▶ **DESCRIPCIÓN DEL EJERCICIO**
Del texto sobre el cuidado de una madre mayor, extraiga literalmente todo lo que va desde "Cuando nuestra madre" hasta "como nos gustaría?".

Cuando nuestra madre envejece, su fragilidad aumenta y llega un momento en el que necesita cuidados materiales y emocionales. Según haya sido nuestra relación, viviremos esa tarea como algo que nos enriquecerá o como una obligación. Al cuidarla, dejamos de ser solo hijas y comenzamos a devolver algo de lo que recibimos. ¿Pero qué sucede cuando no podemos cuidar a nuestra madre enferma como nos gustaría?
Se acercaba el Día de la Madre, e Irene no sabía qué regalarle a la suya que, además, la estaba agotando. Su madre tenía 80 años y se había roto una cadera. Desde su operación, no podía estar sola. Para complicarlo todo aún más, Irene acababa de lograr el trabajo de su vida y se encontraba muy ocupada. Al final, consiguió ponerse de acuerdo con su hermano y repartirse entre todos el tiempo de cuidados que su madre necesitaba.
A pesar de ello, Irene se sentía muy mal consigo misma, porque pensaba que debía dedicarle más tiempo del que podía. "No puedo curar a mi madre", dijo cuando llegó a la sesión de psicoterapia a la que acudía, para enseguida comenzar a llorar. En realidad, no había querido decir "curar", sino "cuidar". "¿De qué habría que curarla?", preguntó la psicoanalista. Irene empezó a hablar del lapsus que acaba de tener. Había trabajado en la terapia la relación con su madre y por ello podía llevarse mejor con ella. Pero ahora, ante la excepcional situación en la que se encontraba, volvía el agobio.

(Datos de localización por coordenadas de píxeles)
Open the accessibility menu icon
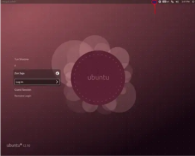 (160, 1)
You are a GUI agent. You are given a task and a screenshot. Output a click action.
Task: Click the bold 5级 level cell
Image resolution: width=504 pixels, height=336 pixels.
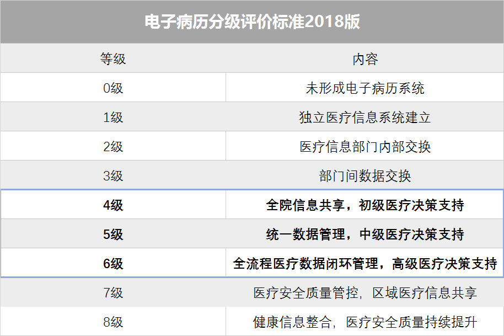click(113, 234)
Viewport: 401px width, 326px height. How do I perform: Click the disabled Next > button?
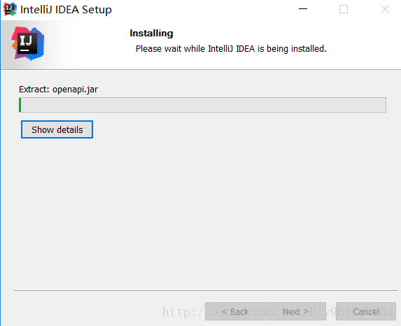(296, 311)
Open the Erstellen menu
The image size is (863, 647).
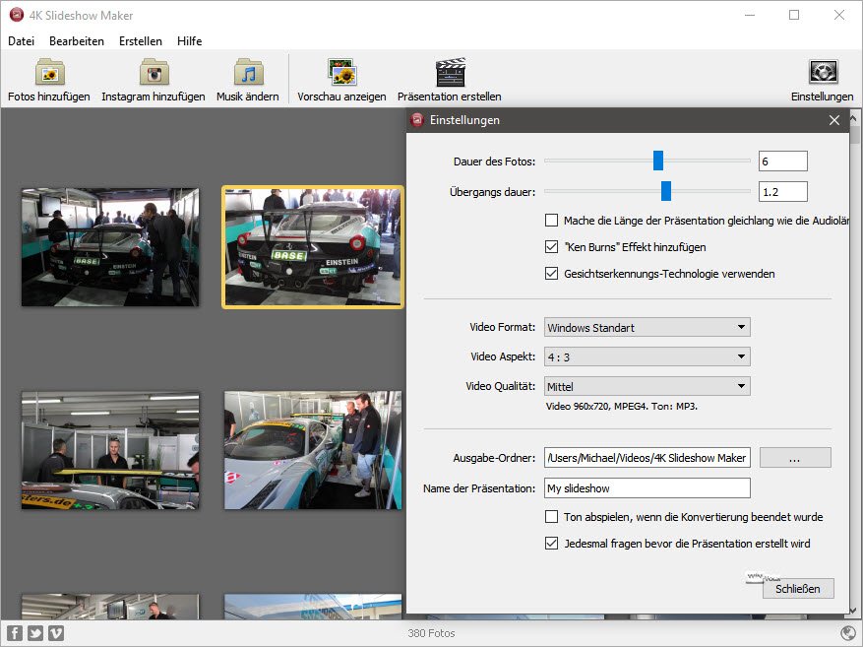pyautogui.click(x=141, y=41)
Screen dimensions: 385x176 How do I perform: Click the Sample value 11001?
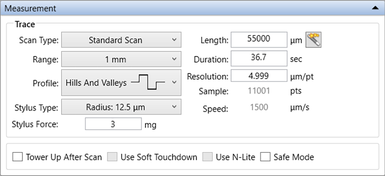pyautogui.click(x=259, y=91)
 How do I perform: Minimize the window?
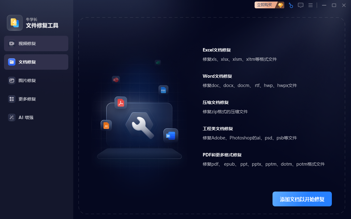(324, 5)
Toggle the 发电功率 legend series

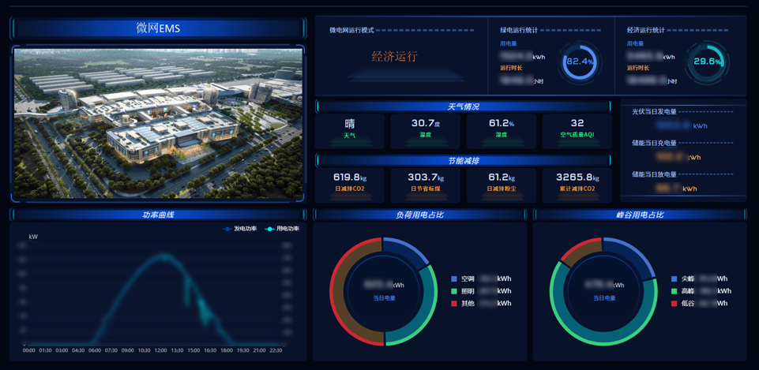tap(240, 229)
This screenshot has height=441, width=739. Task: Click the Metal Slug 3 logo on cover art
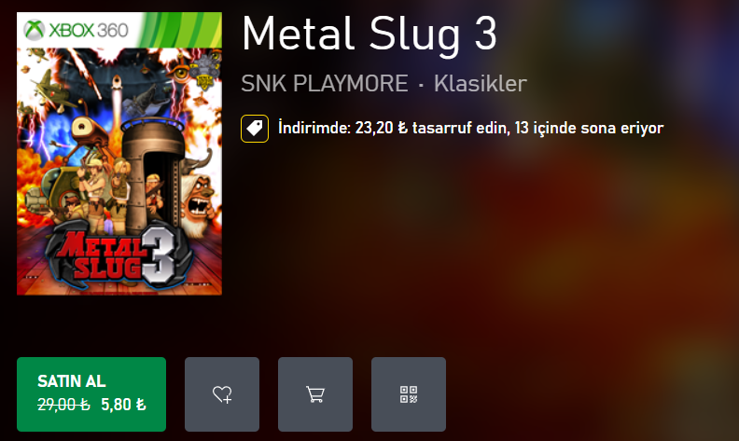point(119,255)
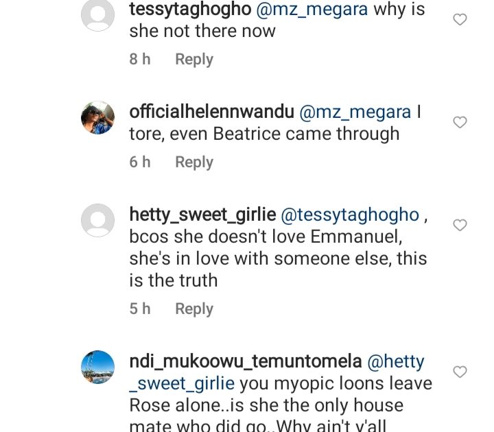Tap the heart on hetty_sweet_girlie's comment
The width and height of the screenshot is (494, 432).
(x=460, y=225)
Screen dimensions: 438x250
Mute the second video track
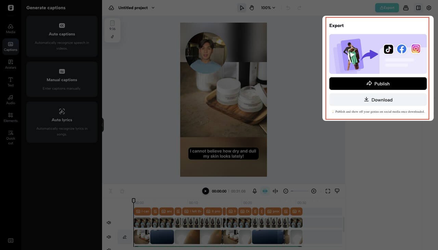click(x=109, y=237)

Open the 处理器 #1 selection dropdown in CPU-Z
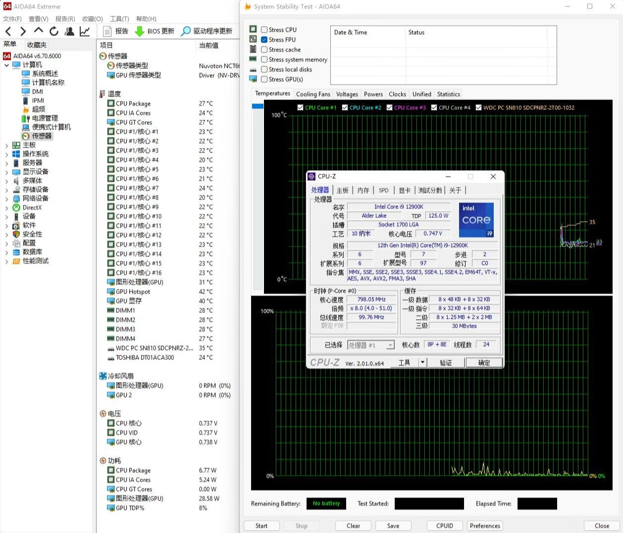[390, 345]
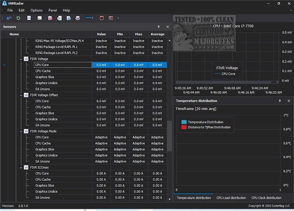The width and height of the screenshot is (294, 211).
Task: Click the document report toolbar icon
Action: point(29,18)
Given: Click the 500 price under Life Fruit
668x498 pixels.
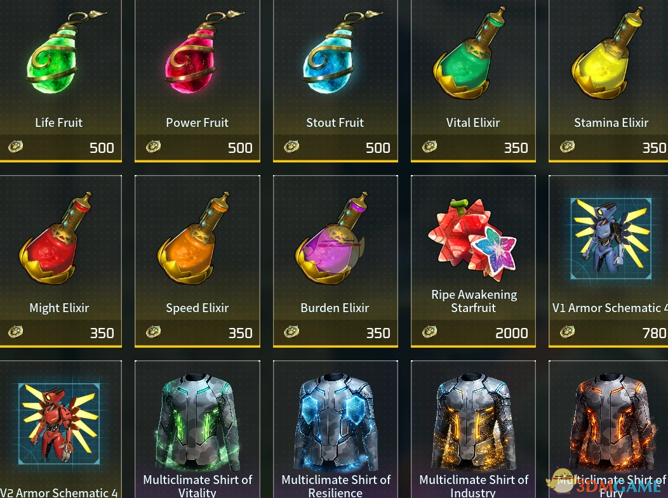Looking at the screenshot, I should pos(102,148).
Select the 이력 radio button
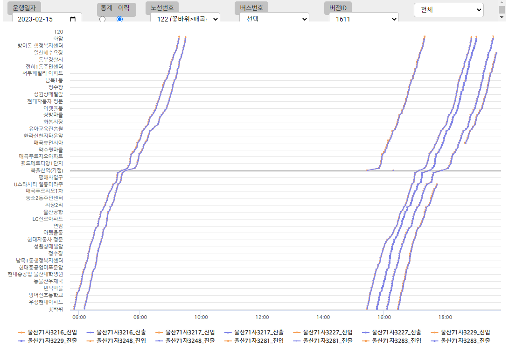509x347 pixels. (x=119, y=19)
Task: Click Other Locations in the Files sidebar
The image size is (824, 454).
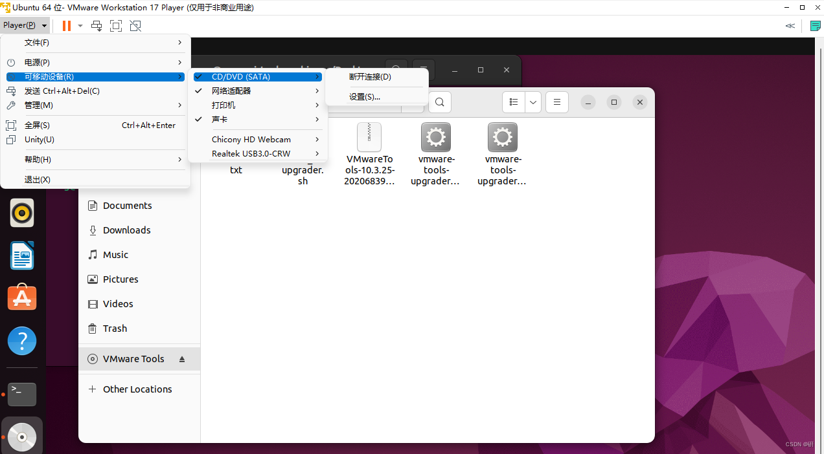Action: (x=137, y=389)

▶ **SOLUCIÓN ESCRITA**
Cuando nuestra madre envejece, su fragilidad aumenta y llega un momento en el que necesita cuidados materiales y emocionales. Según haya sido nuestra relación, viviremos esa tarea como algo que nos enriquecerá o como una obligación. Al cuidarla, dejamos de ser solo hijas y comenzamos a devolver algo de lo que recibimos. ¿Pero qué sucede cuando no podemos cuidar a nuestra madre enferma como nos gustaría?